Schadenberg, the executive director and international voice of the London, Ontario-based Euthanasia Prevention Coalition, was interviewed by Vickie Travis, the host of her self-named internet radio show on the web-only TropicWave Radio station. It was put up on YouTube on Sunday and taken down within two hours. “The YouTube community” had determined that it was offensive, the station was told.
Travis, herself an anti-euthanasia crusader since her father was killed by a doctor in 2000, told LifeSiteNews, “Alex was pretty polite. His segment was extremely tame compared to some people I've had on.”
YouTube's provider, Google, responded to LifeSiteNews's request for an explanation with automated skepticism: “Thank you for contacting Google's press office. This email address is used exclusively for corresponding with press. If you are not a member of the press, you should not expect to receive a response from the Google press team beyond this email.”
Like Travis, Schadenberg is mystified but also amused. “A lot more people are going to listen to my comments now, because I've emailed them all about being censored, than would have if they'd just left it alone,” he said.
In the banned segment, the pair discuss recent legislation and judicial decisions. At one point, Schadenberg notes that recent laws permitting euthanasia or assisted suicide have focused on protecting doctors who kill their patients from homicide charges. “But the laws provide no effective oversight,” he told Travis. “The argument for these things is patients' rights – it's your body, it's your choice, but the laws provide no means to determine if it really was your choice.”
YouTube's community guidelines, which begin with “We're not asking for the kind of respect reserved for nuns, the elderly, and brain surgeons” – boil down to no nudity, pornography or graphic sex, no encouragement of dangerous activities, and no violence, hatred or threats. They concentrate on imagery, whereas the offending Schadenberg-Travis interview is an audio segment without imagery.

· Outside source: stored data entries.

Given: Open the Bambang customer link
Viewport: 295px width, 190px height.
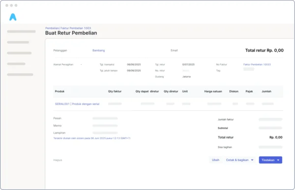Looking at the screenshot, I should 99,51.
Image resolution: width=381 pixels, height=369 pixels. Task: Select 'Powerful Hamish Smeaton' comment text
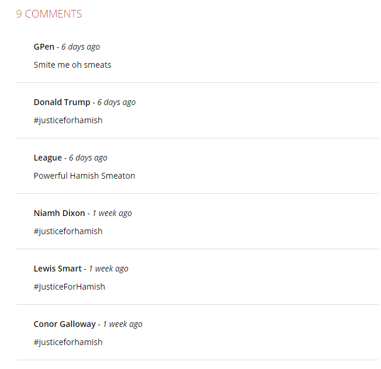(84, 176)
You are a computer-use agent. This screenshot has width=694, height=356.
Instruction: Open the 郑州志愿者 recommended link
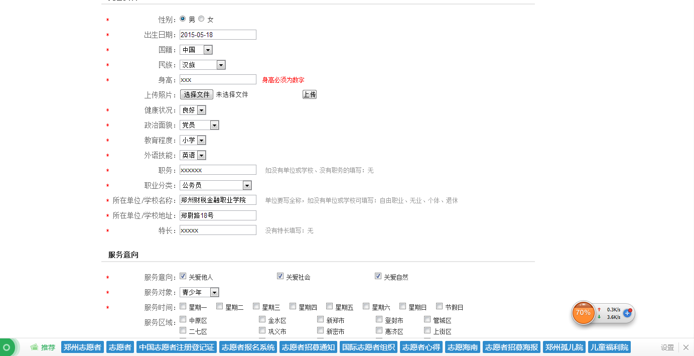(x=82, y=347)
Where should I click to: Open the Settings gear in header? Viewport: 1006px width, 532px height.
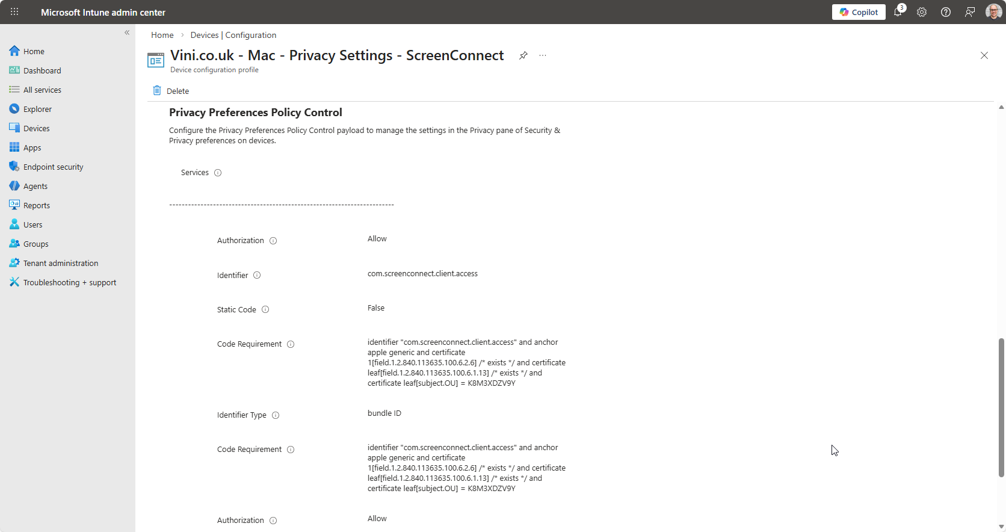[922, 12]
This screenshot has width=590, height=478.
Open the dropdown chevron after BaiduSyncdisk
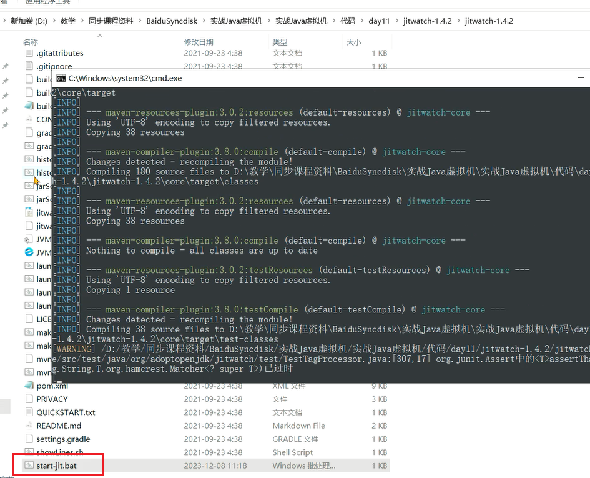(x=204, y=21)
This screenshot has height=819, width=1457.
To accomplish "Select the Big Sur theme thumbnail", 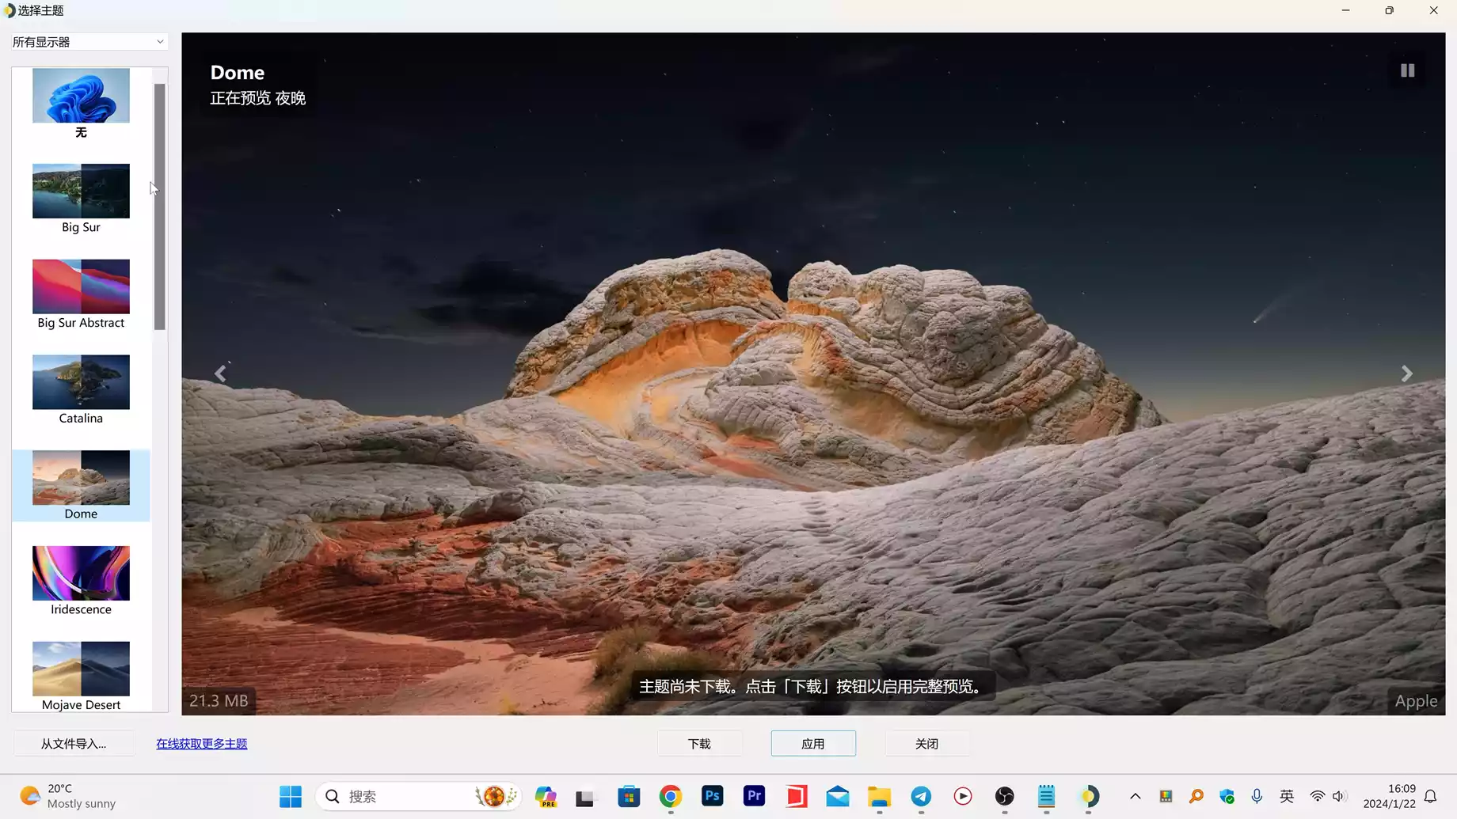I will (81, 191).
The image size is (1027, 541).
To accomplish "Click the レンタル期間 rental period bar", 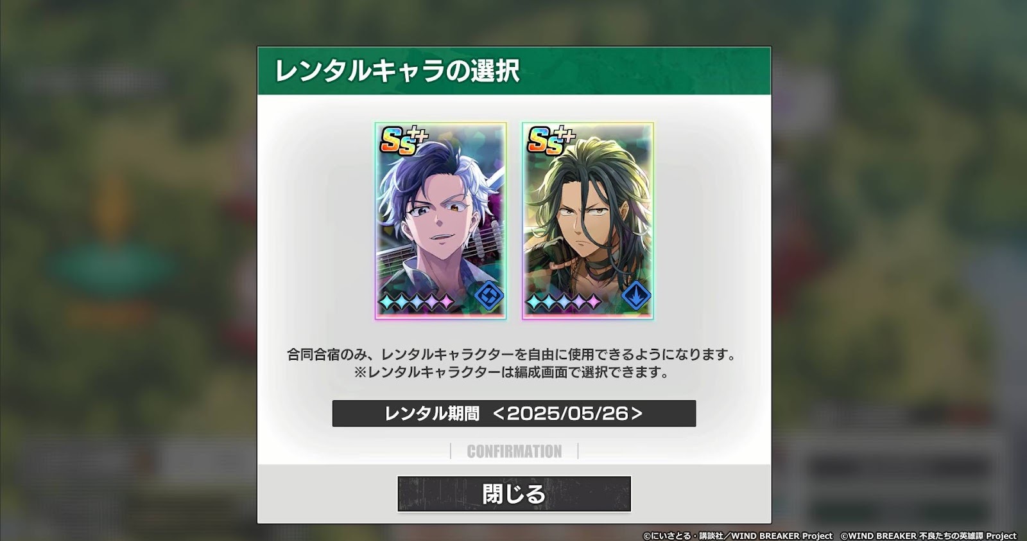I will (x=514, y=413).
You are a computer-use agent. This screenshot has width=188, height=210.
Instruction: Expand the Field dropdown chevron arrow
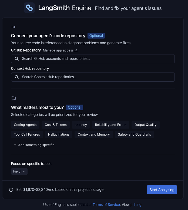24,171
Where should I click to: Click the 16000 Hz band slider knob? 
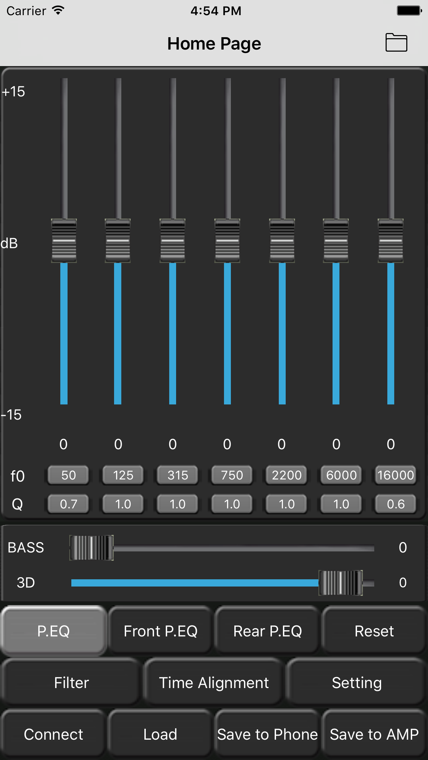click(390, 241)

“That tells you it was the content that was offensive. Euthanasia is big business, so powerful forces were offended,” Tropic Wave Radio operator Peter Kawaja told LifeSiteNews. In his view, euthanasia eliminates costly patients and costly welfare recipients, reducing costs for hospitals, hospices and governments. “There are far worse things on YouTube.”
Tropic Wave Radio has now received one “strike.” If it gets two more within a certain time span, it too is bumped off YouTube. But Kawaja isn't worried by that. “It isn't the main way we deliver our programs.”
Travis said YouTube as a private operation can “do what it likes, but if it does this, it is moving in a very dangerous direction. My generation, the post-WW2 generation, we were taught from the moment we were born not to shut up about anything. To speak up. Not speaking up was how those horrible things happened in Germany. When you suppress the truth, then who will protect very vulnerable groups that need protecting?”